Journalists for Human Rights NGO’s http://forrights.am website has been regularly subjected to DDoS attacks since December 12, which have left the site’s operation in full disruption for several days.
DDoS attacks on Forrights.am site
The CiviCERT-AM team took over protection of the site since December 18, moving it to a new server and bringing the site under Cloudflare protection. In just 4 days, the adversary party has concentrated considerable resources towards Forrights.am, with over 2.8 billion queries over 10 terabytes, and attack speeds regularly reaching 150k / RPS (150,000 queries per second).
“I have strong doubts as to who authored it.
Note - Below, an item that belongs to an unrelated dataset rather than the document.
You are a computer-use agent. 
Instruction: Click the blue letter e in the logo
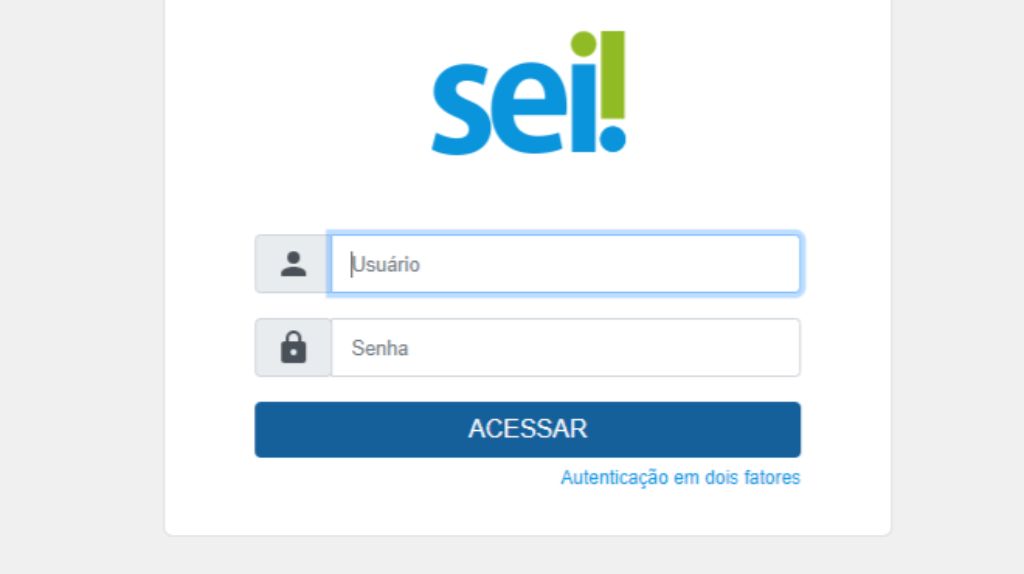click(x=531, y=109)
We are covering a criminal case involving one of the most famous oligarchs,” commenting on the attack, wrote Forrights.am editor Zhanna Alexanyan on Facebook. – “This oligarch has great influence in Armenia to date, as you can see also in issues restricting freedom of speech.”
This attack, lasting and unprecedented by its dimensions, is violation of freedom of speech, and the CiviCERT-AM team announces that they will do their best to make sure Forrights.am continues its operation and exercises its right to receive and disseminate information.
History of DDoS attacks in Armenia
Let’s point out that DDoS attacks are not new to Armenia. They have been regularly used in the Armenian-Azerbaijani cyber conflict since the early 2000s. Thus, in 2005, almost all Armenian forums were under strong DDoS attack for about two weeks.
An attack on iDitord.org website
In domestic contexts, such attacks began to take place in 2012. Thus, during the parliamentary election campaign phase, in late April – early May, several websites were subjected to attacks. The first was the pre-election campaign site, posor.am, which was flooded with black PR material, which was closed at that time and is only available in the archives. Then 1in.am, blognews.am fell under attacks and, on election day, May 6, the iDitord.org platform was out of order for several hours for reporting electoral violations (the latter was created by members of today’s CiviCERT-AM team).
Subsequently, such attacks periodically occurred. Thus, for example, in 2013-2014 a number of attacks were carried out, of which neither the target nor the author became known, but their intensity was such that they resulted in communication failure at the state level.